» INSTRUCTIONS TO FOLLOW
Only an exact copy is wanted: the lines from the one holding "Click the green Total Due box in thumbnail" through the last line below, minus the pictures.

[Saved data entries]
-- Opening Marker --

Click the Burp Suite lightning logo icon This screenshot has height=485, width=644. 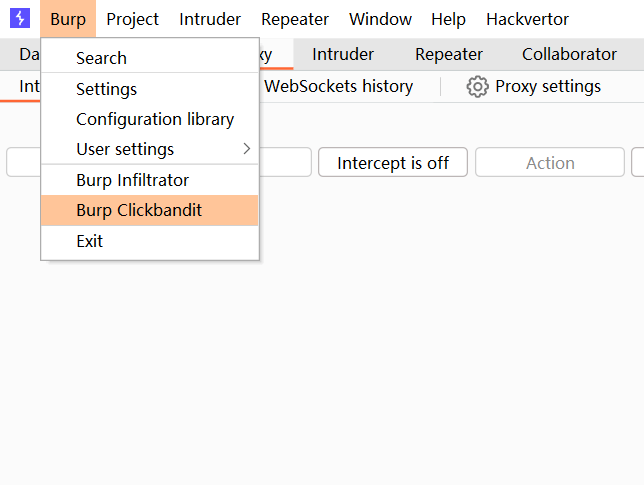click(20, 19)
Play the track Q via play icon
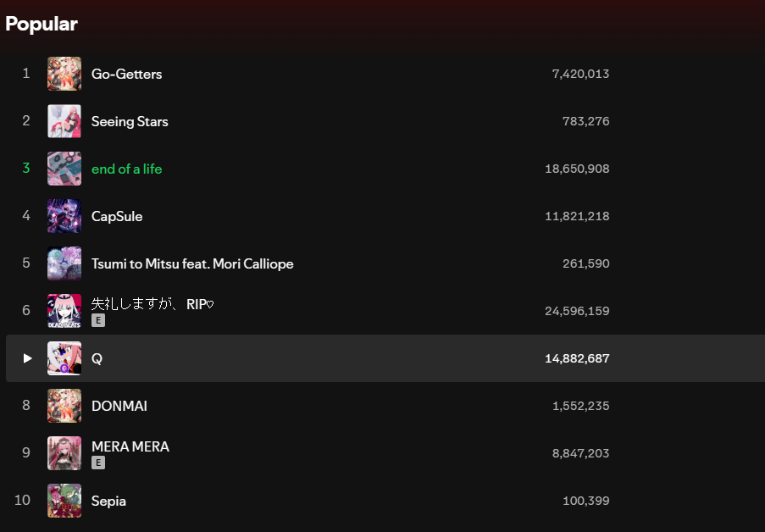Image resolution: width=765 pixels, height=532 pixels. tap(27, 358)
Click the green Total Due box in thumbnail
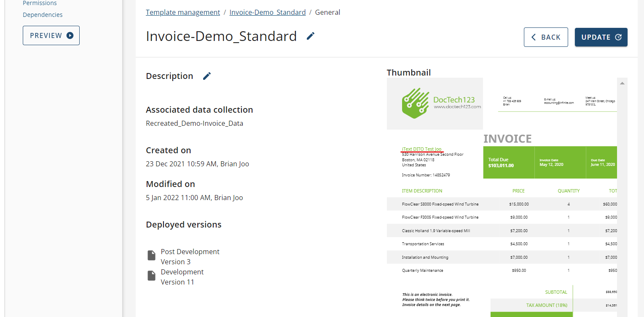Image resolution: width=644 pixels, height=317 pixels. pyautogui.click(x=508, y=163)
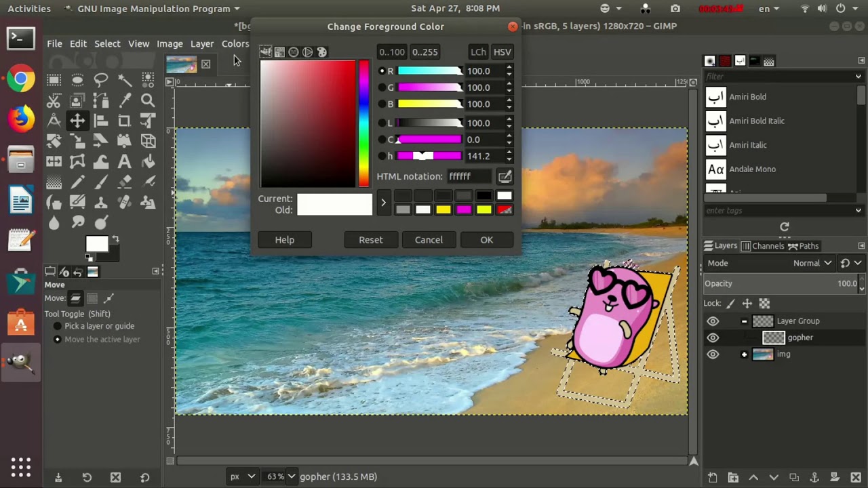868x488 pixels.
Task: Collapse the Layer Group
Action: coord(744,321)

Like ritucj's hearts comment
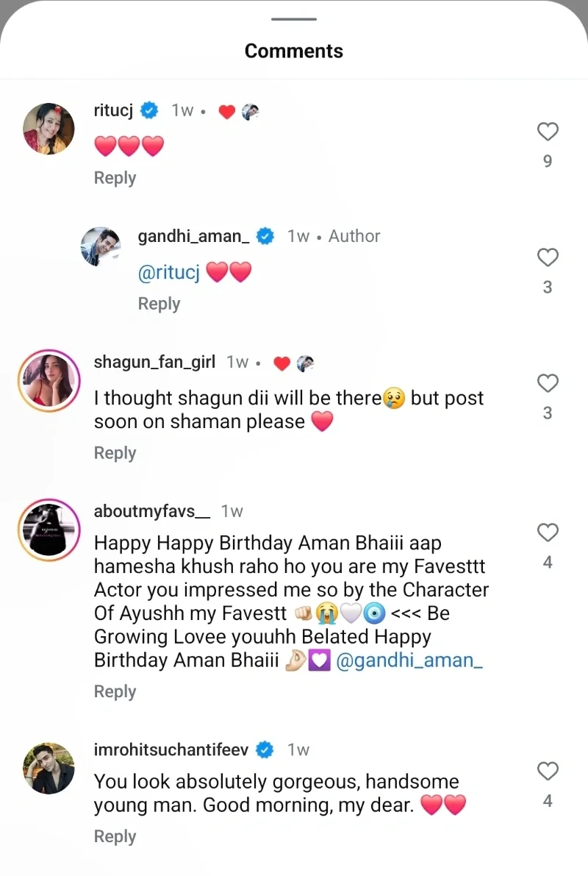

-- Closing Marker --

» ANSWER AREA
Click the green Total Due box in thumbnail
Image resolution: width=644 pixels, height=317 pixels. pyautogui.click(x=508, y=163)
868x488 pixels.
Task: Collapse the Layer Group
Action: coord(744,321)

Like ritucj's hearts comment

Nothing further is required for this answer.